LAPENG, MILIK SIAPA?

Suasana denja di Lapeng

Suasana senja di Lapeng

Judul ini kusematkan pada sebuah kisah perjalananku mengamati dan menikmati petualanganku disebuah desa nun jauh dipedalaman disebuah pulau. Lapeng namanya.

            Kumulai dari awal tiba. Siapa menyangka bila hendak kesana harus tahu rencana dengan apa dan siapa. Tiada berlayar perahu bila bukan perlu pangan, kalaupun orang harus terpandang. Hingga kemudian malam pertamaku itu menumpang dipersinggahan. Esok menjelang, berlabuh bersama belasan penumpang yang baru lepas pulang dari kota Banda. Kecil besar, tua muda, sakit sehat menumpuk pada hanya satu perahu milik warga yang lebih sering berlayar daripada satu dua perahu lainnya dari desa itu.

            Sebab niatku berpetualangan, langkah saja kaki pada jalanan tak beraspal, hanya berkalang tanah liat ditumbuhi ilalang, sedikit diataranya bertimbunkan pasir sebab lubang yang dalam, sesekali sungai buatan alam sebab hujan deras diairi dari pegunungan, boleh berguna cuci kaki tangan sebab kotor tanah menjiplak badan.

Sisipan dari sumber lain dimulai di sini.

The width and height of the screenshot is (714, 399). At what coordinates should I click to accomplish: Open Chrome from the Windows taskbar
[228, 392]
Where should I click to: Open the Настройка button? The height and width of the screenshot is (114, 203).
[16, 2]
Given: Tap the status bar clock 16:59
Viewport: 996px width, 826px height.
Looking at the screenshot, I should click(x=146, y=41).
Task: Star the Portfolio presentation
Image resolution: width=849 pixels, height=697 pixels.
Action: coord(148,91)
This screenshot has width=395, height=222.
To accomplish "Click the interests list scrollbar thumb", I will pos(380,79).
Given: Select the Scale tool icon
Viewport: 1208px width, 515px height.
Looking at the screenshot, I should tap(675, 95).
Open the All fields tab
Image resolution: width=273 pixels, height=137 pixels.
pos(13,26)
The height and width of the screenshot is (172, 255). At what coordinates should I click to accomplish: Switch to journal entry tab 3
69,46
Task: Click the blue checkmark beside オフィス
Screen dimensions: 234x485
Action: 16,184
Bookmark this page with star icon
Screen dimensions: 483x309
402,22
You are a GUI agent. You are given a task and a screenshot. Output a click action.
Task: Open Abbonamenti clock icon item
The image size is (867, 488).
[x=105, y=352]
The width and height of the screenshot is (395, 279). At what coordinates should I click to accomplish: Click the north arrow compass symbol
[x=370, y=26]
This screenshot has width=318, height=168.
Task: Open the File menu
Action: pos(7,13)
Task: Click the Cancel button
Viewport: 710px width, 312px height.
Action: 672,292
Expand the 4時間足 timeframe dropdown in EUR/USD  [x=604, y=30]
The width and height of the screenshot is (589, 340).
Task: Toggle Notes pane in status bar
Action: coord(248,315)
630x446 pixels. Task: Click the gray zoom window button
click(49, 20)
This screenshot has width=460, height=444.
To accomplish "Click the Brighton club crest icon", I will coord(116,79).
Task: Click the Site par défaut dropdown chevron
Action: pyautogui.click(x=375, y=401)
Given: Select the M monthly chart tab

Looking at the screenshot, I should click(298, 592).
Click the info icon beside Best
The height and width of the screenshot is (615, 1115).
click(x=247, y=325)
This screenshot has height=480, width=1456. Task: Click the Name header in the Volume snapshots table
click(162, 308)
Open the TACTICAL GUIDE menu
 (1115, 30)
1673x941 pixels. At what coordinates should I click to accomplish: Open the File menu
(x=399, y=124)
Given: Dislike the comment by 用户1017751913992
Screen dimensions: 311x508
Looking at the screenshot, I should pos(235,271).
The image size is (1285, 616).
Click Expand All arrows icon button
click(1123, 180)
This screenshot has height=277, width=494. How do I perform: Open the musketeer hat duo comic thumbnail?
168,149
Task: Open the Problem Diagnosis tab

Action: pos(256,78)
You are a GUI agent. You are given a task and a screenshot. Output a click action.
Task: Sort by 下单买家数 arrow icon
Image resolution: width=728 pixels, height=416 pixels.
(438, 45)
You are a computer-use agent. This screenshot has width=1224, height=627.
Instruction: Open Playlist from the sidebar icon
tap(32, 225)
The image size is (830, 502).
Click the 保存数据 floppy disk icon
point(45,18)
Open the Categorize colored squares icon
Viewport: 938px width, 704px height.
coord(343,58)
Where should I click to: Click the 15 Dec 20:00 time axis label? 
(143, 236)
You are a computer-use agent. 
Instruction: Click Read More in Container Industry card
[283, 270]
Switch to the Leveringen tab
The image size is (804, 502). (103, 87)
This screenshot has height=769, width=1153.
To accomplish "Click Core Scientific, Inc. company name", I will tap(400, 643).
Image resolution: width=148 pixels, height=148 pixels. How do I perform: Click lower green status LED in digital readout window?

            Tibaku diperaduan bersebelahan dengan sekolah. Sekolah yang berulangtahun ketiga usai dinegerikan. Total 9 ruangan besar dan 2 lainnya ruangan kecil sebagai hunian menyesaki lahan 2000 m2. Namun demikian dari 9 ruangan besar itu, hanya 3 diantaranya difungsikan sebagai ruangan belajar, 2 lainnya mutlak jadi hunian warga dan pelaksana sekolah, serta satu pustaka dan ruang kelas tambahan yang jarang terpakai, ditambah 2 kelas sisa yang usai dibangun terbengkalai sebab longsor tanah sesaki bangunan.

            Biarpun demikian, jangan hirau dengan bangunan, sebab penghuninya hanya hitungan jari kaki tangan bila dijumlahkan, total 26 siswa, itupun bila sedang cuaca baik semua berdatangan.

            Bila kuhitung dari jumlah hunian warga dengan jumlah kepala keluarga hanya sekitar 40 KK saja yang masih betah berlama-lama didesa ini. Jadi, tidak heran bila kemudian kutemukan siswa hanya belasan yang datang kesekolah, sebab mereka punya ribuan meter tanah kebun yang memberi harapan masa depan mencerahkan. Segan bertanya hendak kemana bila sekolah dasar terselesaikan, pasti jawabnya begitu saja, membantu warisan keluarga atau bila ia perempuan hanya menanti pinangan mengajak bercinta, paling satu dua yang berhasil menebas kutukan warga pada mereka.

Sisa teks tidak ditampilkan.